Minnesota Extensible Language Tools Group
Type class and instance declarations
Silver supports ad-hoc polymorphism via type classes. These are closely modeled on type classes in languages such as Haskell.
class Eq a {
eq :: (Boolean ::= a a) = \ x::a y::a -> !(x != y);
neq :: (Boolean ::= a a) = \ x::a y::a -> !(x == y);
}
instance Eq Integer {
eq = eqInteger;
neq = neqInteger;
}
instance Eq Float {
eq = eqFloat;
}
Eq is a type class in the standard library, providing the functions eq and neq (the == and != operators forward to calls to these functions.) Implementations of these functions are provided for various types by defining instances. The Eq type class provides defaults for both of these methods, such that instances need only provide an implementation for one function or the other.
For some type classes (currently Eq and Ord), the compiler can automatically generate instances for nonterminals:
derive Eq, Ord on MyNT;
Type classes may be used as constraints on variables in type signatures; any constraints on a function’s type must be resolved in order to use the function. The members of a type class automatically have the declared class as a constraint; for example in type checking eq(42, 128) the constraint Eq Integer must be resolved, by looking up that instance.

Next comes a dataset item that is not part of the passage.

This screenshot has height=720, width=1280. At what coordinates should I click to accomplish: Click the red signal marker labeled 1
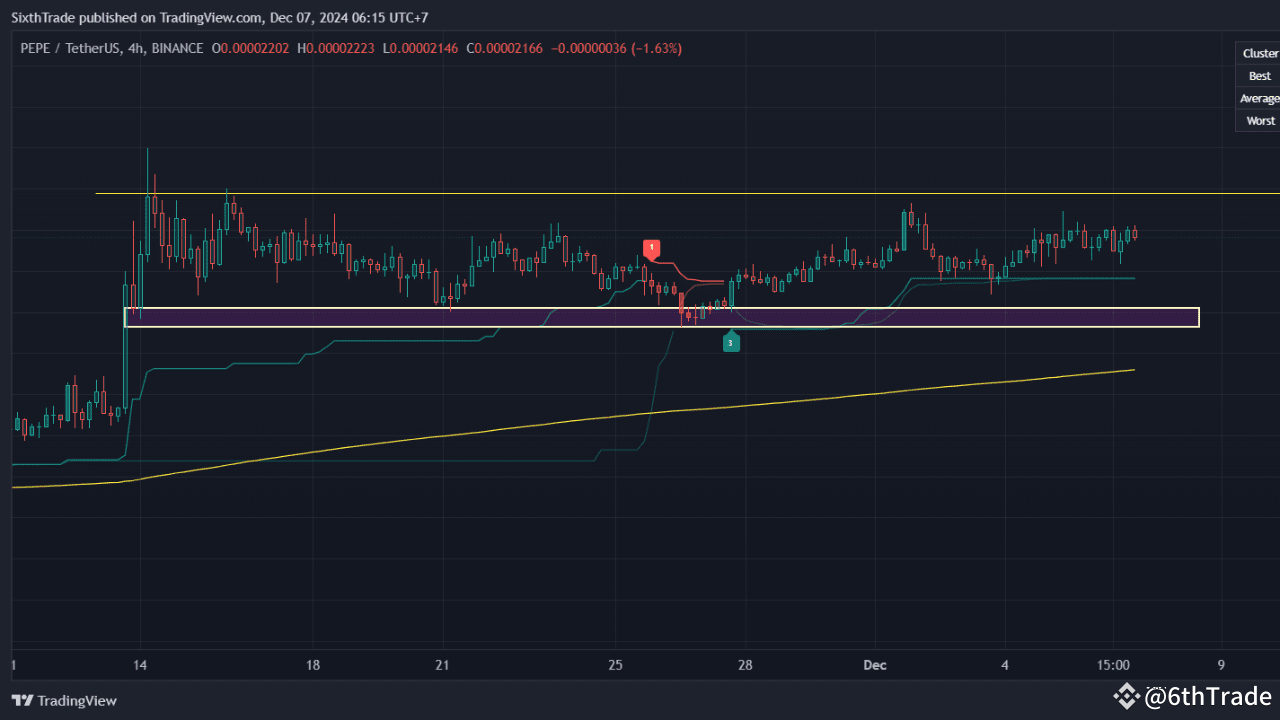[x=651, y=247]
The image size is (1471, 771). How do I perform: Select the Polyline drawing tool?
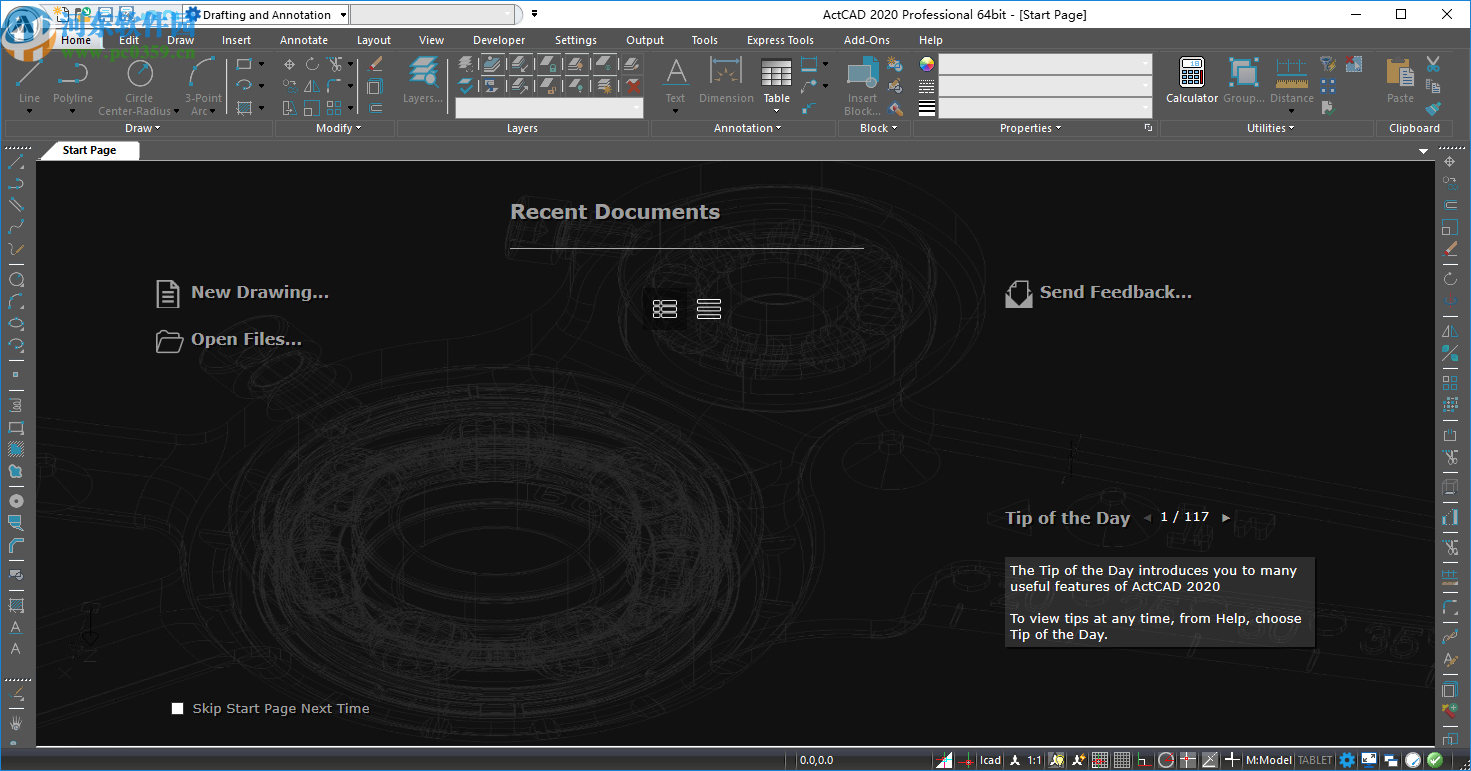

Function and production signatures can also introduce type constraints, allowing type class members to be used with polymorphic types:
function allEqual
Eq a => Boolean ::= xs::[a]
{
return
case xs of
| h1 :: h2 :: t -> h1 == h2 && allEqual(h2 :: t)
| _ -> true
end;
}
Instances can also have type constraints:
instance Eq a => Eq [a] {
eq = \ x::[a] y::[a] -> length(x) == length(y) && all(zipWith(eq, x, y));
neq = \ x::[a] y::[a] -> length(x) != length(y) || any(zipWith(neq, x, y));
}
instance Eq a => Eq Maybe<a> {
eq = \ x::Maybe<a> y::Maybe<a> ->
case x, y of
| just(w), just(z) -> w == z
| nothing(), nothing() -> true
| _, _ -> false
end;
}
instance Eq a, Eq b => Eq Pair<a b> {
eq = \ x::Pair<a b> y::Pair<a b> -> x.fst == y.fst && x.snd == y.snd;
neq = \ x::Pair<a b> y::Pair<a b> -> x.fst != y.fst || x.snd != y.snd;
}
To satisfy any of these instances, the constraints on the matched instance must be satisfied as well. For example eq([42], [42]) would need to satisfy Eq [Integer], which matches the instance Eq [a], in turn giving the constraint Eq Integer that must be satisfied.
Type classes can extend existing type classes with additional members:
class Eq a => Ord a {
compare :: (Integer ::= a a) = \ x::a y::a ->
if x == y then 0 else if x <= y then -1 else 1;
lt :: (Boolean ::= a a) = \ x::a y::a -> compare(x, y) < 0;
lte :: (Boolean ::= a a) = \ x::a y::a -> compare(x, y) <= 0;
gt :: (Boolean ::= a a) = \ x::a y::a -> compare(x, y) > 0;
gte :: (Boolean ::= a a) = \ x::a y::a -> compare(x, y) >= 0;
}
instance Ord Integer {
compare = \ x::Integer y::Integer -> x - y;
lt = ltInteger;
lte = lteInteger;
gt = gtInteger;
gte = gteInteger;
}
instance Ord a => Ord [a] {
lte = \ x::[a] y::[a] ->
case x, y of
| h1::t1, h2::t2 -> h1 <= h2 && t1 <= t2
| [], _ -> true
| _, _ -> false
end;
}
Here the Ord type class extends Eq. Any constraint Ord a implicitly also adds a constraint for Eq a, and any instance of Ord must have a corresponding instance of Eq for the same type.
Type classes can be defined for higher-kinded types. For example, the Functor type class has kind * -> *:
class Functor (f :: * -> *) {
map :: (f<b> ::= (b ::= a) f<a>);
}
instance Functor [] {
map = \ f::(b ::= a) l::[a] ->
if null(l) then []
else f(head(l)) :: map(f, tail(l));
}
instance Functor Maybe {
map = \ f::(b ::= a) m::Maybe<a> ->
case m of
| just(x) -> just(f(x))
| nothing() -> nothing()
end;
}
Sometimes a general instance may match a type, but fail to match the instance’s type constraints. This can lead to rather confusing error messages, thus it is sometimes helpful to specify a more specific instance that always fails with nicer error message:
instance typeError "Decorated types do not support equality" => Eq Decorated a with i {
eq = error("type error");
}